Icis gas market expert Ben Wetherall said that Brent crude prices below $40/barrel could play a major factor in “exerting strong downward pressure” on the future cost of wholesale gas. But while this will make gas imports cheaper, the lower price could hasten the decline of North Sea gas production and increase the UK’s import dependency.

Brent crude prices fell to 11-year lows on Monday at $37.38 a barrel, over 13 per cent below trading levels seen before Opec’s 4 December meeting in which the cartel agreed to maintain production levels despite the growing global glut.

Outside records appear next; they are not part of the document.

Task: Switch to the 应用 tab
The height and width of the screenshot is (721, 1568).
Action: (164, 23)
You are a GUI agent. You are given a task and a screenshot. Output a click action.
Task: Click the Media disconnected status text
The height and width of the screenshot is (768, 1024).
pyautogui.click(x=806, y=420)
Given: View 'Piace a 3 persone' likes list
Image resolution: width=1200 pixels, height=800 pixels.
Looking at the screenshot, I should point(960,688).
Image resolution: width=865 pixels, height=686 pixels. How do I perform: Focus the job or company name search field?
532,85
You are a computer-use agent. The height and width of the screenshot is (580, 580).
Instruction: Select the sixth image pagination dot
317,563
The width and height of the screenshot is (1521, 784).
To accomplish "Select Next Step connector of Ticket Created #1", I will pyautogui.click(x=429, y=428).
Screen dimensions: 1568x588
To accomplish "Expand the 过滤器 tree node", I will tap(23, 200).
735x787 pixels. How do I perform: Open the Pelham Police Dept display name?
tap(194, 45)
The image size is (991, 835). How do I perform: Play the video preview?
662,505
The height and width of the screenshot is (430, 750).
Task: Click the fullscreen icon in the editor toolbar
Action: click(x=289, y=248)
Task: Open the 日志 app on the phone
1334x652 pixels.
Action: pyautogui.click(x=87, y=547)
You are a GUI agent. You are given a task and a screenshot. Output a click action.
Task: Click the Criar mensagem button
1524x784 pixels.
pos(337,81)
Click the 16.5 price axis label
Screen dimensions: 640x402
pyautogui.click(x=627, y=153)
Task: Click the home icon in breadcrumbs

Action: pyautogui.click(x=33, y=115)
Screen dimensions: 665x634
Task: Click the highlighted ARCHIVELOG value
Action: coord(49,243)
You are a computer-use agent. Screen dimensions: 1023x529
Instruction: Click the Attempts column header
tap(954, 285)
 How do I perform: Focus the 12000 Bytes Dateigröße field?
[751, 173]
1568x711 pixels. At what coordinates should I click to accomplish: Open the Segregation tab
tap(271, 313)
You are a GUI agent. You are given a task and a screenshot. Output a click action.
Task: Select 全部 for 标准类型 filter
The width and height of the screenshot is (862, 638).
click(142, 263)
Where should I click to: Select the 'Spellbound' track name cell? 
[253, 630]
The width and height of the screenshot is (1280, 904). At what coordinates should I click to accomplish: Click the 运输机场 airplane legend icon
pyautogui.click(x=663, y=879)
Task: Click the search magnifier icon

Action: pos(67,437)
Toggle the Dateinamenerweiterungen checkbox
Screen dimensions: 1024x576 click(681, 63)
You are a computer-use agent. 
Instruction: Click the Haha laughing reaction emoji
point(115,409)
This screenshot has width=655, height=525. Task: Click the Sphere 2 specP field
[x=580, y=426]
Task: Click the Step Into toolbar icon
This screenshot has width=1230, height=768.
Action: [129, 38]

For utilities with upstream oil and gas activities the weaker market environment has already hit profits. But Wetherall said that all gas suppliers could feel the impact of a growing gas import dependency if falling prices make it more difficult for North Sea developers to maintain production levels.

“Despite the weak fundamentals and prospect of cheaper imports, one potential impact of a sub-$40/bbl environment will be to make it even more difficult for suppliers to maintain current production levels in the North Sea and this may ultimately hasten the UK’s growing gas import dependency,” Wetherall said.

“The weaker oil price environment has been a major factor in exerting strong downward pressure on UK and global wholesale gas prices throughout 2015. The UK price of gas to be delivered in 2016 has fallen by 30 per cent since the beginning of the year, and closed at its lowest point earlier on Friday,” he added.

Gas prices are also set to come under pressure as exports from Australia and the US are due to surge, causing a similar glut in gas supply. As a result gas for delivery in 2017 may be “only marginally higher” than prices for next year, Wetherall said.